Source records
▼
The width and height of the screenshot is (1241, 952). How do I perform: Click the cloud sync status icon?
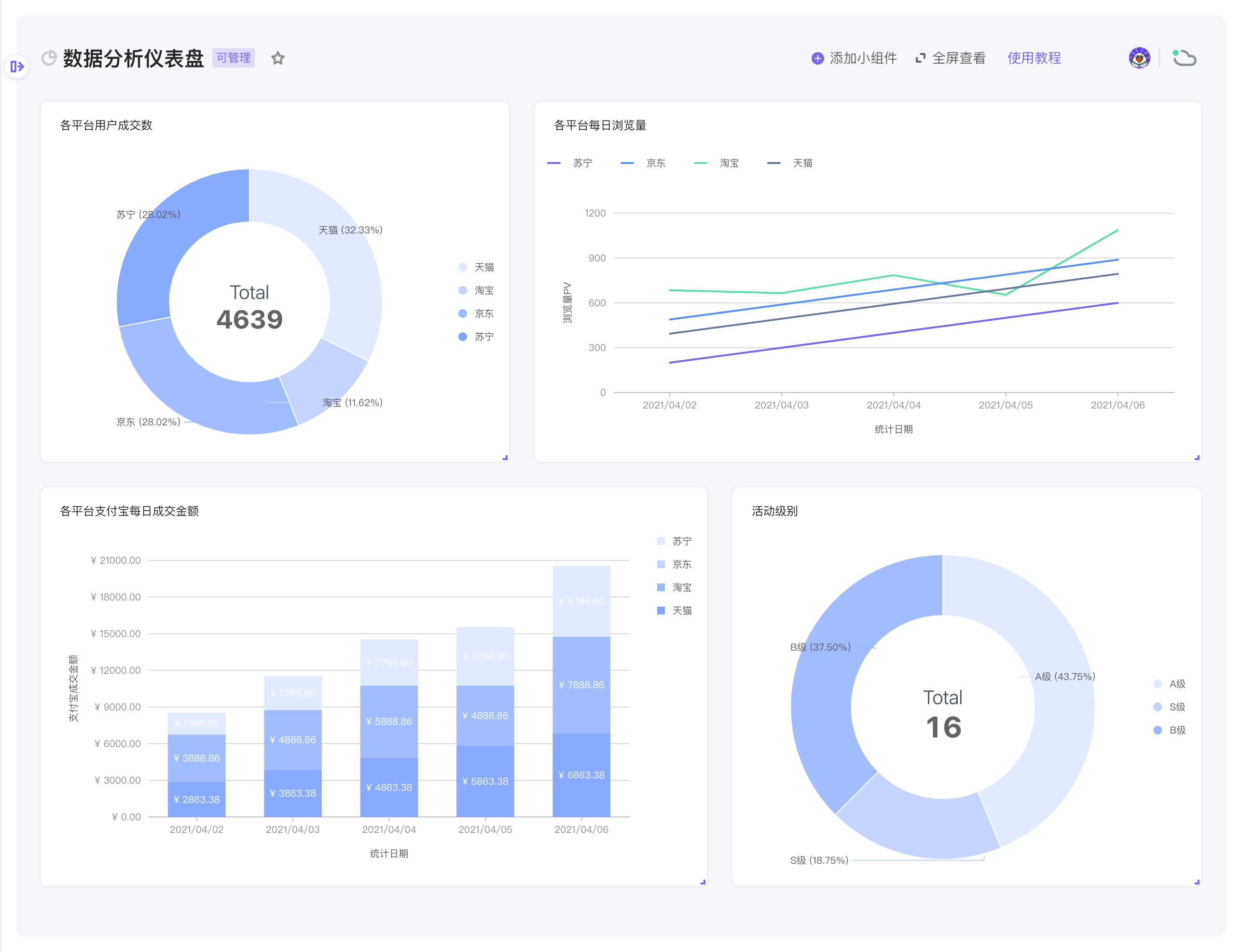tap(1184, 58)
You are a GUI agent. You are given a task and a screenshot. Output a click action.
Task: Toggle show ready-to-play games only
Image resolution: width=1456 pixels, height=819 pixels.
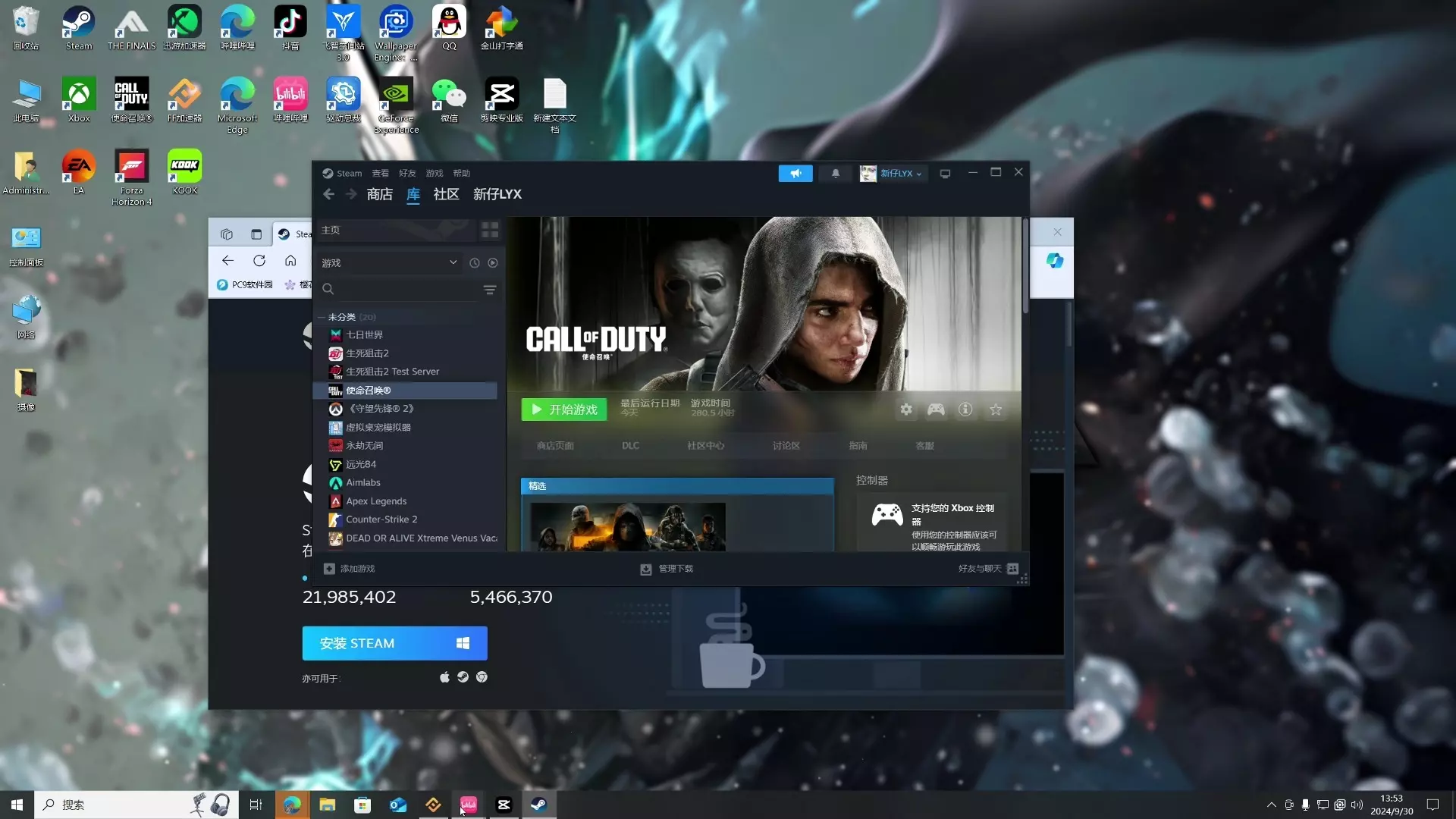(x=493, y=263)
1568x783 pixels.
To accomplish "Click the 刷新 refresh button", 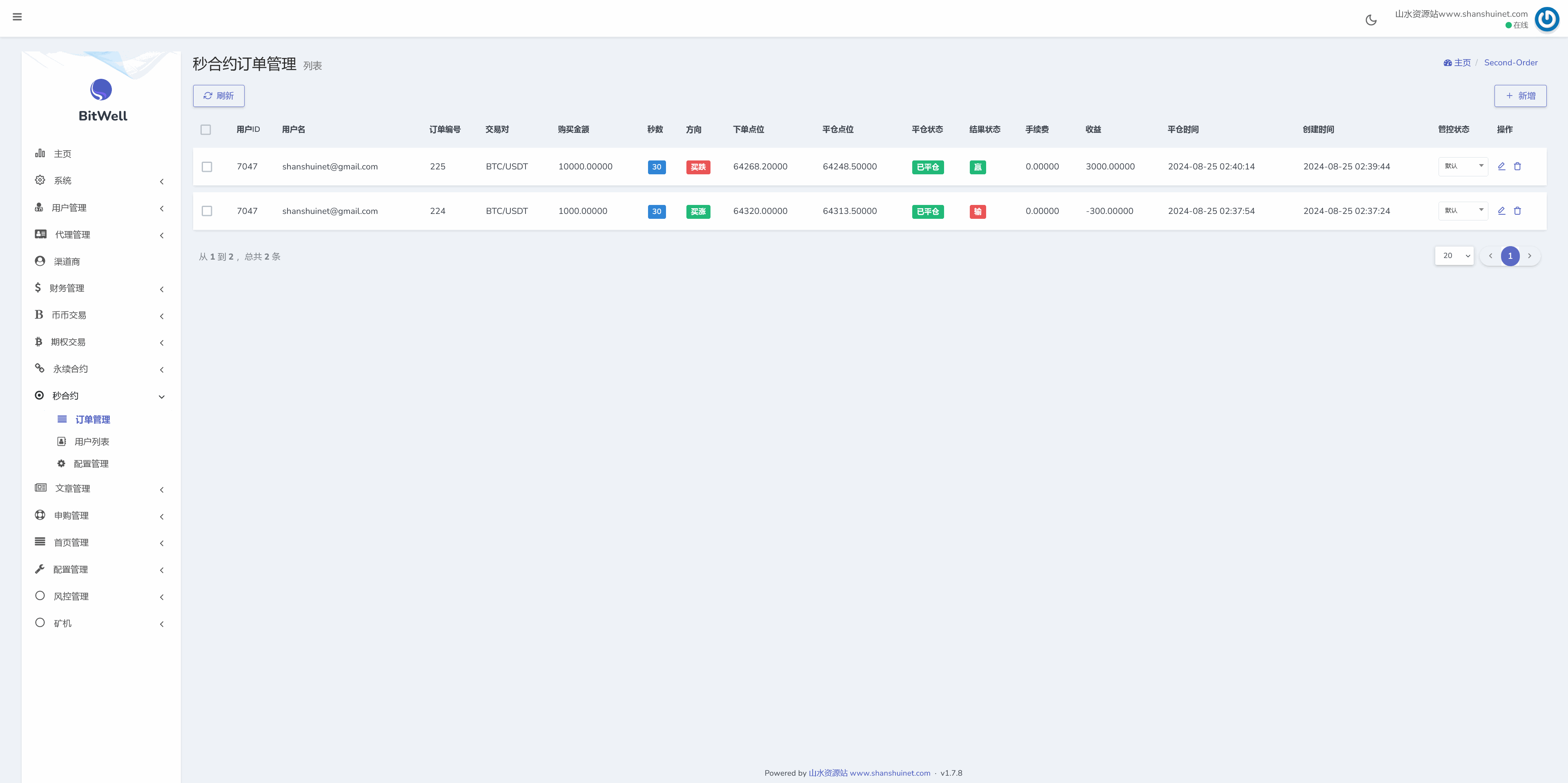I will coord(218,96).
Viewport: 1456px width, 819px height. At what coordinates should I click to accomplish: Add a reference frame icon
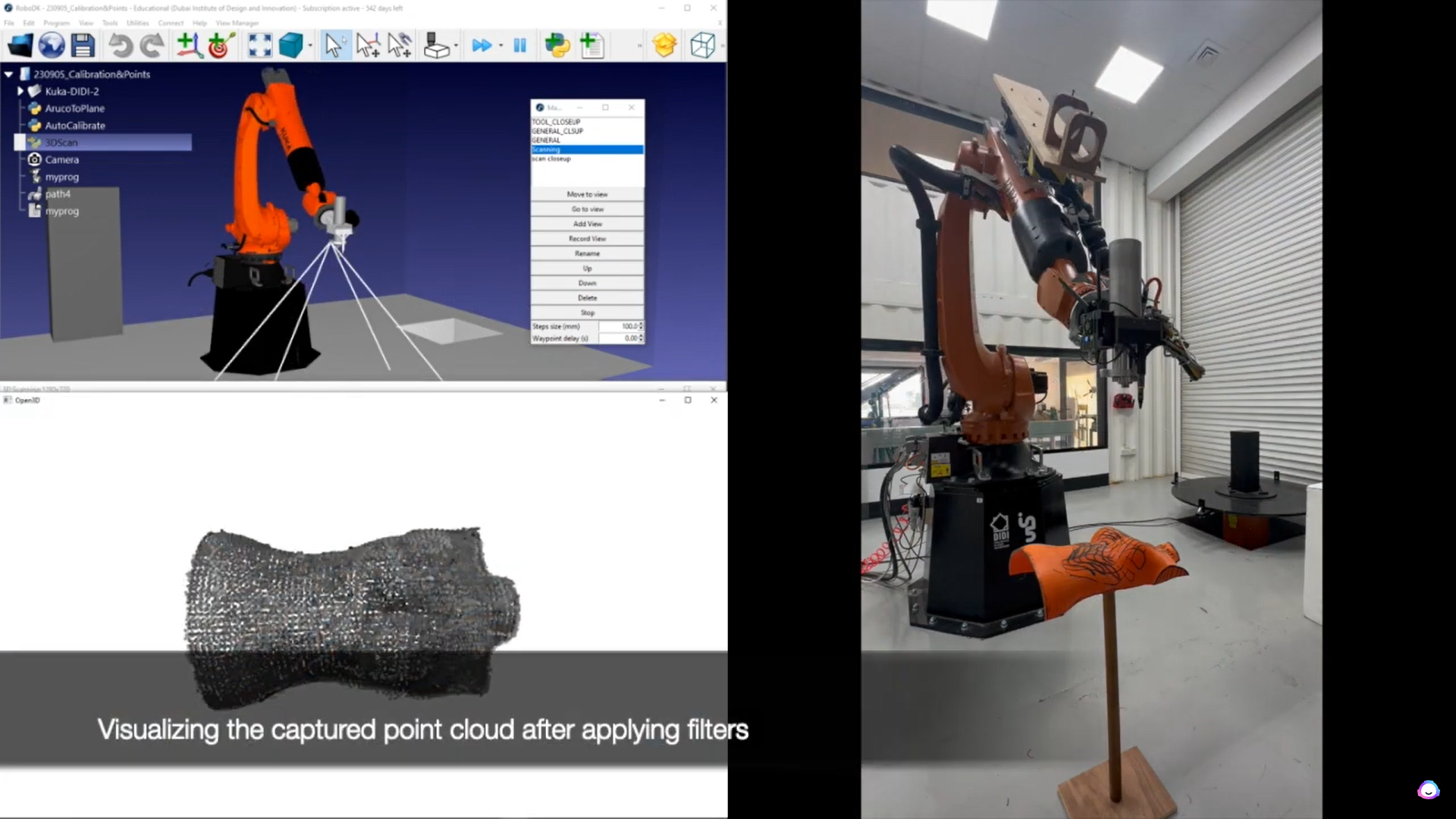(x=188, y=46)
▲
Action item -
What you should return is the exact text of every line from the top of the entries through the line with "1568x783 pixels.", pictures removed.

Finished exercise -
The width and height of the screenshot is (1241, 952). How do I perform: Click the cloud sync status icon?
tap(1184, 58)
You are a GUI agent. You are given a task and a screenshot. Output a click action.
Task: Toggle show ready-to-play games only
Image resolution: width=1456 pixels, height=819 pixels.
(x=493, y=263)
1568x783 pixels.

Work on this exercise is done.